The finance committee, including chair Peter Dykeman-Bermingham ’18.5 and deputy chair Isabella Martus ’19, worked with Doucet and the financial aid office to implement a model that both protected students’ privacy and made it convenient to apply for aid.

“[We] wanted to remove any perceived social stigma from applying. We all know that issues of socioeconomic status are present on our campus, and we were concerned that students might be reluctant to apply if they thought their peers would be involved in any way in the application process,” Doucet said.

“We therefore needed to come up with a way to ensure it was only college staff who reviewed the applications, while still providing transparency so the SGA could see, in general terms, how their money was spent.”

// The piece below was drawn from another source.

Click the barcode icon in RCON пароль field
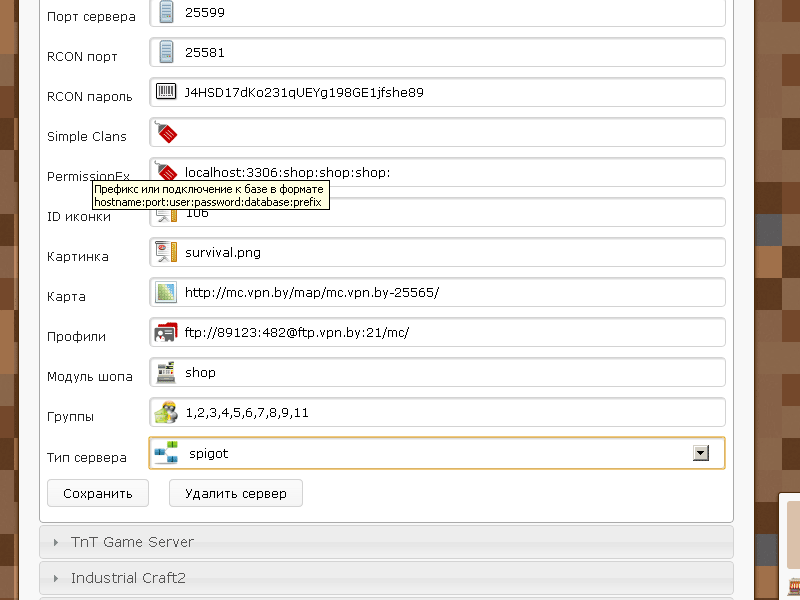This screenshot has width=800, height=600. point(166,92)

In the new model, the Student Activities office collects aid applications and cross-checks with the Student Financial Services office to ensure that the applications meet the criteria set forth by the SGA. By serving as the only line of communication with applicants, the Student Activities aims to ensure confidentiality of student financial aid status.

In addition, Doucet worked to ensure that SGA assistance would not impact recipients’ overall financial aid status.

Dykeman-Bermingham hopes the program will enable more students to participate in a quintessential aspect of Middlebury.

“J-Term workshops are Middlebury’s most explicit format for students to learn from their peers. They are so often odd, fun filled monuments of student passion and they should be part of everyone’s Middlebury experience,” he said.

Registration for the workshops begin midnight on Sunday, Nov. 19, and end on Sunday, Dec. 17. Aid applications close on Dec. 9, and are awarded on a first-come, first-serve basis.